>>
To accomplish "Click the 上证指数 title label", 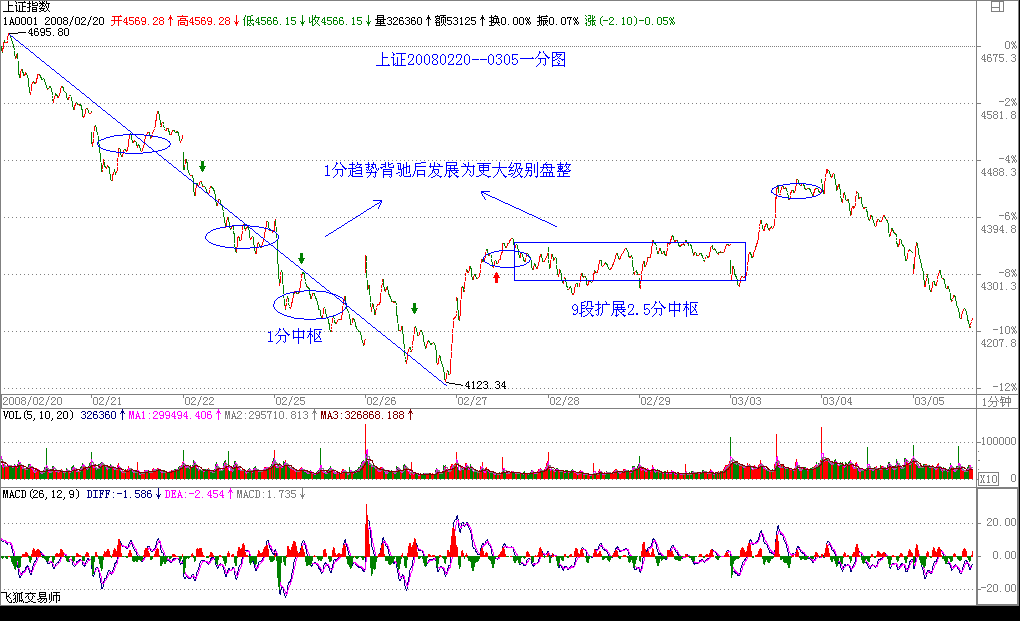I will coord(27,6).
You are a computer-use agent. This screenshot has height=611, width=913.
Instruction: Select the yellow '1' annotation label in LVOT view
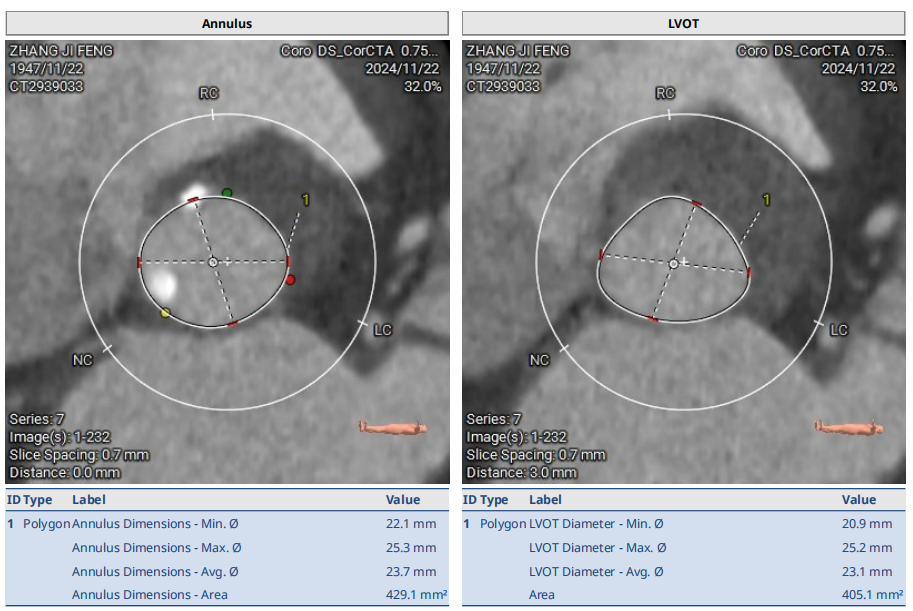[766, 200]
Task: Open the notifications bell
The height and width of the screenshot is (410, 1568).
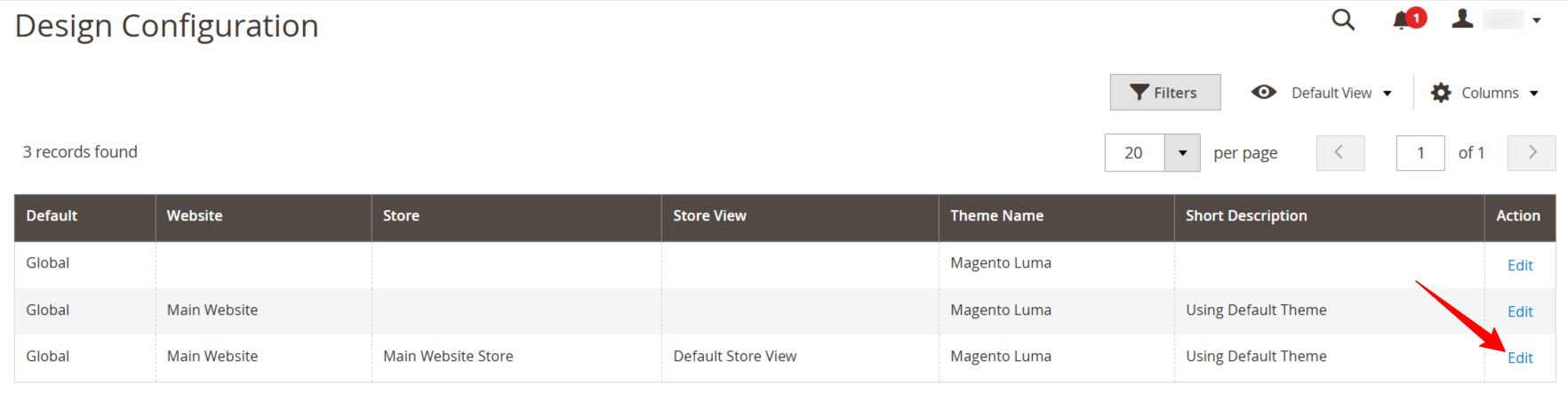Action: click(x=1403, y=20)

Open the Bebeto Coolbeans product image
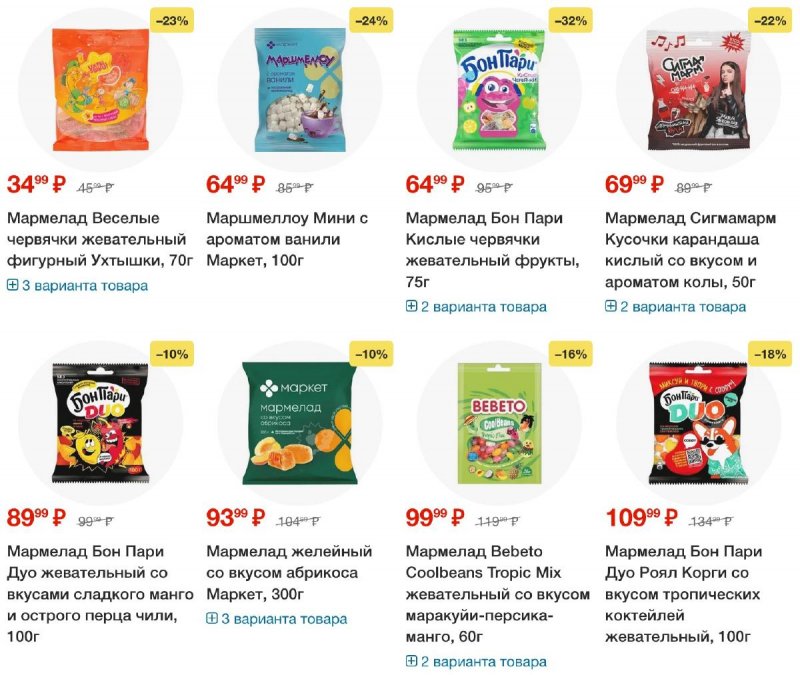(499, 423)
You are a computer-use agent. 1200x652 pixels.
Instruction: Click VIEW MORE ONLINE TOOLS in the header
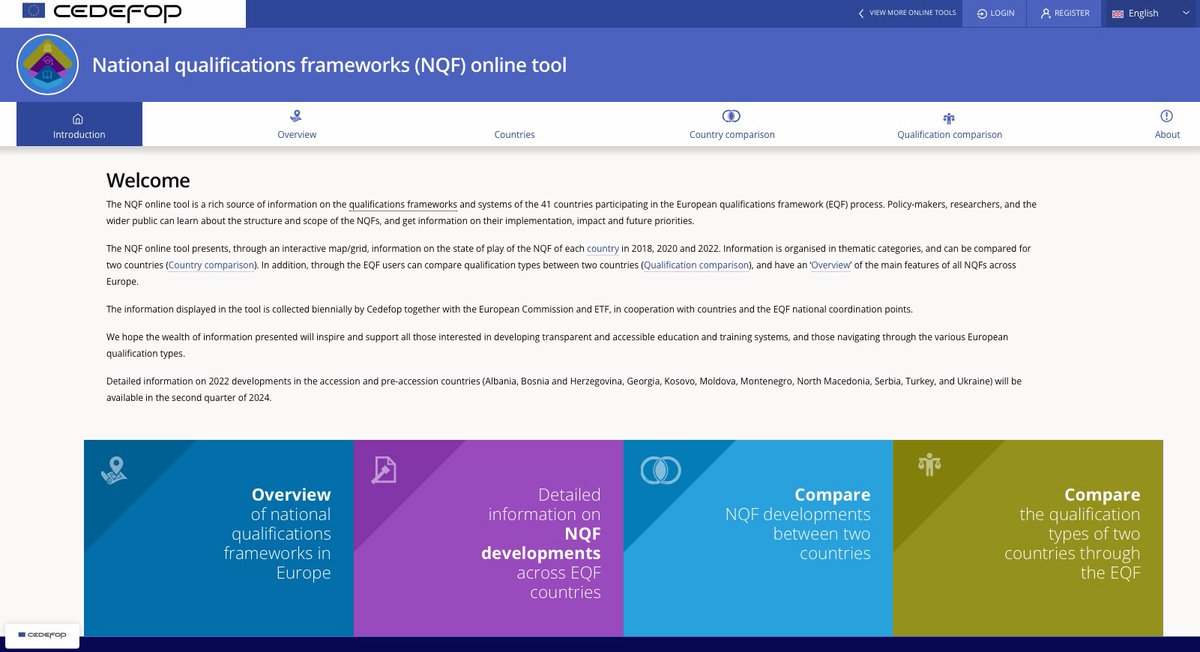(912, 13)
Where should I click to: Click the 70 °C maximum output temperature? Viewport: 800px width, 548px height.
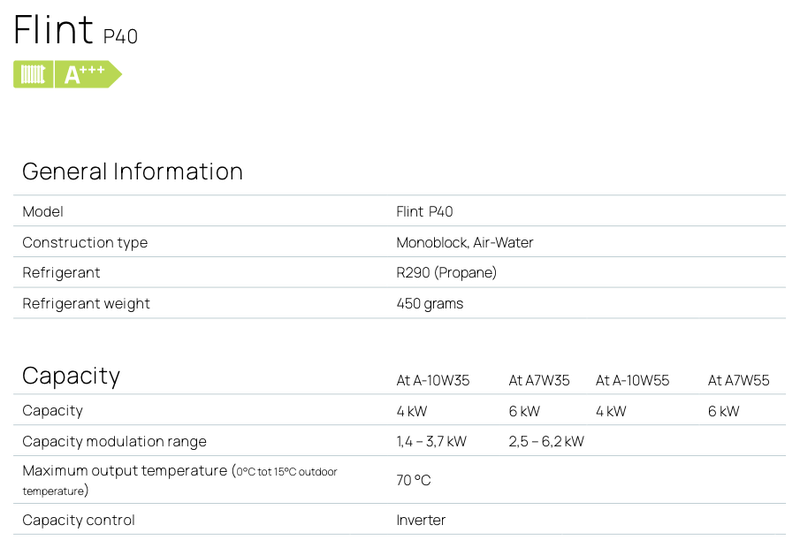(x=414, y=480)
<<
▶ **Problem**: When the line that holds "Open the Bebeto Coolbeans product image" is reached, begin duplicating exactly, and continue through the last line of the listing, skipping the pictures; output nothing else.

▶ **Solved exercise**:
Open the Bebeto Coolbeans product image
(499, 423)
You are a computer-use agent. 1200x652 pixels.
Instruction: Click VIEW MORE ONLINE TOOLS in the header
(912, 13)
Where should I click to: Click the 70 °C maximum output temperature? Viewport: 800px width, 548px height.
(x=414, y=480)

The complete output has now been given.